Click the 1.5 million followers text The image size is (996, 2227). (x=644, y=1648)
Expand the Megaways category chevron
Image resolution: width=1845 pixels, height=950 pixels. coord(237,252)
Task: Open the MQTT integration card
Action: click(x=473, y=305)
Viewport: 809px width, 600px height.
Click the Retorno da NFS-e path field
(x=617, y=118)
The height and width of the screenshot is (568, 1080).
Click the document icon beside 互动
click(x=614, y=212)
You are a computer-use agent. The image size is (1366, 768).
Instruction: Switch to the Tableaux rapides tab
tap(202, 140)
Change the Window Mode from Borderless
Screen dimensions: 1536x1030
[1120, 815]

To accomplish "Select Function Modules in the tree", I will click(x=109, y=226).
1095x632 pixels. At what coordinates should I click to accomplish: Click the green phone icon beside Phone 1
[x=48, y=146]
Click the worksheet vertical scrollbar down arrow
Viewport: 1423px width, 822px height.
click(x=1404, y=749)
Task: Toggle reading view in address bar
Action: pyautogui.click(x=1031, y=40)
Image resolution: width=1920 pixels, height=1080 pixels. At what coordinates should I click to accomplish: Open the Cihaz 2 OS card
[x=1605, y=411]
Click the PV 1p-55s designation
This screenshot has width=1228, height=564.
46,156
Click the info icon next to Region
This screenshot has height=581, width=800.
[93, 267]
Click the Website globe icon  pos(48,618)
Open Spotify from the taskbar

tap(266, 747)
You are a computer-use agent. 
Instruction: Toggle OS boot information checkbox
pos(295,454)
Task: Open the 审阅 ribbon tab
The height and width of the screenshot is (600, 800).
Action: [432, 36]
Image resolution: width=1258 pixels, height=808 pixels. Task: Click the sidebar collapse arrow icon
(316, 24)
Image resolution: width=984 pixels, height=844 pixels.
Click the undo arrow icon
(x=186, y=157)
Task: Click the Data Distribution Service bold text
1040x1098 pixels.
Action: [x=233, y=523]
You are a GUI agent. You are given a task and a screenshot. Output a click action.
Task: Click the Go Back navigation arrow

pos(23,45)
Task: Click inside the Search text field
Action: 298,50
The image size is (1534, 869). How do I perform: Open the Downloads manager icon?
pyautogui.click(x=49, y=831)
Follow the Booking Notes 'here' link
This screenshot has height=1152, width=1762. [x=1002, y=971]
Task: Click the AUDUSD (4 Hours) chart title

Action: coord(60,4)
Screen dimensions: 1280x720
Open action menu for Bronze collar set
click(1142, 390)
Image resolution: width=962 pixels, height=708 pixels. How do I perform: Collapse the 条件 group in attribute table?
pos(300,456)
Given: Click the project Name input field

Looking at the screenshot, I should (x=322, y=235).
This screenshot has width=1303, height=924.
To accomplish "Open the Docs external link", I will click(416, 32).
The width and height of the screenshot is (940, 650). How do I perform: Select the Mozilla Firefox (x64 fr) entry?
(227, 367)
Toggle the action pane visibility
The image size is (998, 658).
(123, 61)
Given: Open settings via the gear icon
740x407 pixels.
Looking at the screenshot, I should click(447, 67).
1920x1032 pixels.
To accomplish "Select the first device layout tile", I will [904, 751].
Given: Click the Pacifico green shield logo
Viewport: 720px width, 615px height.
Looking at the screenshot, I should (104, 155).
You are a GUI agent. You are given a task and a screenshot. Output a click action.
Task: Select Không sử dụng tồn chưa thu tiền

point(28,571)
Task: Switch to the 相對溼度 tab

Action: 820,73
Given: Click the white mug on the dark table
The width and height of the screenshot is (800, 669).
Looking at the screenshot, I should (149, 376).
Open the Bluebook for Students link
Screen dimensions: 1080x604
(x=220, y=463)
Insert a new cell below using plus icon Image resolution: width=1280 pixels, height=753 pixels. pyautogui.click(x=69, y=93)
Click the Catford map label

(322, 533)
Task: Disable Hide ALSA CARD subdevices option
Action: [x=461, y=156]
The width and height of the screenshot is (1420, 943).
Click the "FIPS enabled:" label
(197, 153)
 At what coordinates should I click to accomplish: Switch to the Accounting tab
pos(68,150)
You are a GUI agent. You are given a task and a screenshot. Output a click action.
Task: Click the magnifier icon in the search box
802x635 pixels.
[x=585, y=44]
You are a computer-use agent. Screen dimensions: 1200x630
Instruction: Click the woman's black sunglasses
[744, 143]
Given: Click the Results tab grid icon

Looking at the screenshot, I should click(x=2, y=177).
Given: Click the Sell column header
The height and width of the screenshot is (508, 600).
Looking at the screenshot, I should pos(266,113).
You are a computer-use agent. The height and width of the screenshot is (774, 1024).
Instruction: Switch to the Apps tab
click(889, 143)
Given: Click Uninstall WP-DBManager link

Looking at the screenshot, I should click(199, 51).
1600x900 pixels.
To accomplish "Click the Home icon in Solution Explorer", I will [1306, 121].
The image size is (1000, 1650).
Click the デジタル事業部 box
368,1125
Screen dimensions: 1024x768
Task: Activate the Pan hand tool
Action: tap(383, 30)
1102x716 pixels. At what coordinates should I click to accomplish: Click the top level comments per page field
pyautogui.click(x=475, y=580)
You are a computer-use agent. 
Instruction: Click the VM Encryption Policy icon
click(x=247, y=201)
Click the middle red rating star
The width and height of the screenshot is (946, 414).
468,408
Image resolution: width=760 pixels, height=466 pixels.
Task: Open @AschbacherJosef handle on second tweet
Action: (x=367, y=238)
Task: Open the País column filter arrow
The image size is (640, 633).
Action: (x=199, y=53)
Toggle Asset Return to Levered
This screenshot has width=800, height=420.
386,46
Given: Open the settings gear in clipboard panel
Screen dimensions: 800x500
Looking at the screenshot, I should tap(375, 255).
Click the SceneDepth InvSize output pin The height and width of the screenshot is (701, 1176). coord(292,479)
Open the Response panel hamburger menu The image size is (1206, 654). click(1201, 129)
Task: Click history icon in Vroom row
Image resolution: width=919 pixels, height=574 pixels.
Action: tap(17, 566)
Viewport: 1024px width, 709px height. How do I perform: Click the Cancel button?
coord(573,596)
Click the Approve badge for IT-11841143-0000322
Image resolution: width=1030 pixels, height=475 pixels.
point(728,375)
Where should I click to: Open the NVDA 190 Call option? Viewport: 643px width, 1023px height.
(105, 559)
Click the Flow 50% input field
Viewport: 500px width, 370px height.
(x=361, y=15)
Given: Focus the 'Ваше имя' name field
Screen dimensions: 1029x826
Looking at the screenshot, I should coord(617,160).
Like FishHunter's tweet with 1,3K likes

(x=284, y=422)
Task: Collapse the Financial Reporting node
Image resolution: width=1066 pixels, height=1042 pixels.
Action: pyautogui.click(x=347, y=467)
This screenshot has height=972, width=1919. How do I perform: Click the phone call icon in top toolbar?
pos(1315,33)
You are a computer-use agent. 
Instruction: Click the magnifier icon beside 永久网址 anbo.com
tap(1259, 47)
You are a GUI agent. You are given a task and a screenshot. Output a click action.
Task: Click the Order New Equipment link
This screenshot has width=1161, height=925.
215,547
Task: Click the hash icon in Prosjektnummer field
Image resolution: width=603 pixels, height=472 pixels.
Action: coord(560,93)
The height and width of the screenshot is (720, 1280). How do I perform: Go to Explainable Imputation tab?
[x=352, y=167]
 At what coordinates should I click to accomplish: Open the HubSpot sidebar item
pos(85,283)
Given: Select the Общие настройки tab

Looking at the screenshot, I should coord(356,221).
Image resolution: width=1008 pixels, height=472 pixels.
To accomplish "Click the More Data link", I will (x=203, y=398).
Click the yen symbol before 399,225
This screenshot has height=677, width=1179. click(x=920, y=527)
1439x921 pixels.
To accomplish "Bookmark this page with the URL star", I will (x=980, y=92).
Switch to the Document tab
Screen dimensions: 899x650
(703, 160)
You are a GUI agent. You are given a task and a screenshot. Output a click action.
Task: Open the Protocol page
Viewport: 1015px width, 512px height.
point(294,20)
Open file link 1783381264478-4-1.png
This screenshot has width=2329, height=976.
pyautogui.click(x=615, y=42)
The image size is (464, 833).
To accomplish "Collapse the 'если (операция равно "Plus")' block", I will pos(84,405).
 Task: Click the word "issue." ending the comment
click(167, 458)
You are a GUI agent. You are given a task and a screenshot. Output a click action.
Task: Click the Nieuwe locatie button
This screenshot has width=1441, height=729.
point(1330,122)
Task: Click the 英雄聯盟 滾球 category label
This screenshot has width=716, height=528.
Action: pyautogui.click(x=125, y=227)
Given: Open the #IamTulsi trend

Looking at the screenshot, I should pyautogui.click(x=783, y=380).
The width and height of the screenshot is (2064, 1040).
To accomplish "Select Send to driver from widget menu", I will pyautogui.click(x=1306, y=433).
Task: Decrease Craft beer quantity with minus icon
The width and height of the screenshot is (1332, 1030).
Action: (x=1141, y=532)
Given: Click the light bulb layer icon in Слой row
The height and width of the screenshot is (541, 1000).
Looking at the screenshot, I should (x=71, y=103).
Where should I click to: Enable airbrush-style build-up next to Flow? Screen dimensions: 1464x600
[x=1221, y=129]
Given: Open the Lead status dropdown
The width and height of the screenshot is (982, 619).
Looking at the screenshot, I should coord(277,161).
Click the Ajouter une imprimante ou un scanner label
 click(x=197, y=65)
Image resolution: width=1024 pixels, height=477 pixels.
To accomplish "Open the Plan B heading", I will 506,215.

________________________________________

[Work to be completed]: Using the records above, repeat exactly the lines from the first one through the line with "Click the worksheet".

[Answer to this problem]:
Click the 1.5 million followers text The image size is (996, 2227). (x=644, y=1648)
Expand the Megaways category chevron
Image resolution: width=1845 pixels, height=950 pixels. coord(237,252)
Task: Open the MQTT integration card
Action: click(x=473, y=305)
Viewport: 809px width, 600px height.
Click the Retorno da NFS-e path field
(x=617, y=118)
The height and width of the screenshot is (568, 1080).
Click the document icon beside 互动
click(x=614, y=212)
You are a computer-use agent. The image size is (1366, 768).
Instruction: Switch to the Tableaux rapides tab
tap(202, 140)
Change the Window Mode from Borderless
Screen dimensions: 1536x1030
[1120, 815]

To accomplish "Select Function Modules in the tree", I will click(x=109, y=226).
1095x632 pixels. At what coordinates should I click to accomplish: Click the green phone icon beside Phone 1
[x=48, y=146]
Click the worksheet vertical scrollbar down arrow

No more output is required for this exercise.